MyExchangeOrganization is the name of the Exchange Organization, and PSTEnterpriseAdmin is the name of the AD account created during installation.

Details of Changes Made During Installation

The PST Enterprise pre-installation process creates objects and grants appropriate permissions to allow smooth running of PST Enterprise. This section documents those operations so you can understand what changes it will make to your environment, and if necessary make these changes manually.

The pre-installation process asks the user for:

  • An AD account (which it creates if an existing one is not specified).
  • An AD group (which it creates if an existing one is not specified).
  • Details of a connection to a SQL database (it will install and use a SQL Express installation if a database connection is not given).

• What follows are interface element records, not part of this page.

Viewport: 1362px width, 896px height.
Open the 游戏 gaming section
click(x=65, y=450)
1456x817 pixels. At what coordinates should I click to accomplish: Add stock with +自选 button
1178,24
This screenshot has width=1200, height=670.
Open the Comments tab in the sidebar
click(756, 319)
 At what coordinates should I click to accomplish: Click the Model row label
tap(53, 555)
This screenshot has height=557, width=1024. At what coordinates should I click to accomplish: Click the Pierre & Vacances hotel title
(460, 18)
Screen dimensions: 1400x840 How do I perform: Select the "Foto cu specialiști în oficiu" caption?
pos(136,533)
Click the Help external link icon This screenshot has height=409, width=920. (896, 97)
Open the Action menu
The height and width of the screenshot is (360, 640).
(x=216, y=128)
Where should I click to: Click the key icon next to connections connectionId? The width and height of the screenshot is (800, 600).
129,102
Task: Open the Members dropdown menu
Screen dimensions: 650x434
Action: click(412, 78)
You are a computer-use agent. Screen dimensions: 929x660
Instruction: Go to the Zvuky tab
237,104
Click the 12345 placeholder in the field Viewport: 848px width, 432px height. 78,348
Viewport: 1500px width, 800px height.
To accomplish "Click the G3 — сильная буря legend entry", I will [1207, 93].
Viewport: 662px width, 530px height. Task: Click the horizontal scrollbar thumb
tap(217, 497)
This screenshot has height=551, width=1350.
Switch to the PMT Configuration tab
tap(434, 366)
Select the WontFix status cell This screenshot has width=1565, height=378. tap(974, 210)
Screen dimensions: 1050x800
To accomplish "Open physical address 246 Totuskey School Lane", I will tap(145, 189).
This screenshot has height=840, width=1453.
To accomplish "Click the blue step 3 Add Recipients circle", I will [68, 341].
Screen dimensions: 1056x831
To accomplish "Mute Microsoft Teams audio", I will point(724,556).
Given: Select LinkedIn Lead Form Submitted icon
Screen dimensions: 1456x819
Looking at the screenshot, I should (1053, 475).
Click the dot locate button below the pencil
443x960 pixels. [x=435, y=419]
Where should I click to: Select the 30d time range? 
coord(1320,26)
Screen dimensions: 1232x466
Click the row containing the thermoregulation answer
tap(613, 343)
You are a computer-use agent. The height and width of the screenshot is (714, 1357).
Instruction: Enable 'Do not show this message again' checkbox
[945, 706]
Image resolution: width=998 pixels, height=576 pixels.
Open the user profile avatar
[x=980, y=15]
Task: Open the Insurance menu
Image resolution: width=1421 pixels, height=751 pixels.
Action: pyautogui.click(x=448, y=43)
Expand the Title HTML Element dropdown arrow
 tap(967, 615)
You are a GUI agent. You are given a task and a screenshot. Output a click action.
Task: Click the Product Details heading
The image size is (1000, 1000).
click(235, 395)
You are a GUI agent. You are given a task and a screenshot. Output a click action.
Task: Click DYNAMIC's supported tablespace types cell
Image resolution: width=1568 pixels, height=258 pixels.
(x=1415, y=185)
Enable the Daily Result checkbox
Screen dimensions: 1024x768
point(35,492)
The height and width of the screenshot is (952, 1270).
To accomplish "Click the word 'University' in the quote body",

The product requires the following (pre-installation will establish these) on the account that is created:

  • The specified AD account has Owner rights on the "PSTEnterprise" database.
  • The IIS Application Pool used to run the "PST Enterprise" website is using 'integrated pipeline' mode.
  • The IIS Application Pool has the process model identity set to the specified AD account.
  • The AD account is granted 'owner' rights on all mailboxes in the Exchange organization, using the command listed below:

Add-ADPermission -Identity "MyExchangeOrganization" -User PSTEnterpriseAdmin -AccessRights ReadProperty,GenericExecute,ExtendedRight -ExtendedRights Receive-As,ms-Exch-Store-Visible,ms-Exch-Store-Admin -InheritanceType All

Where:

MyExchangeOrganization is the name of the Exchange Organization and PSTEnterpriseAdmin is the name of the AD account created during installation.

This is only required so that the account can be used to log into any mailbox that an uncoupled PST may have been associated with, and is only used if PST Processor installations which are searching for uncoupled PSTs are run as the AD account.

Other points of interest:

  • As long as the AD account has Owner rights on the PSTEnterprise database, when the website starts up it creates all required tables in the database. It is not necessary to manually create any tables.
  • The AD group is only required to control who is allowed to use the PST Enterprise website (the administrative site, not the Self Service site). If a user who is not a member of the AD group tries to log into the PST Enterprise website, they are refused.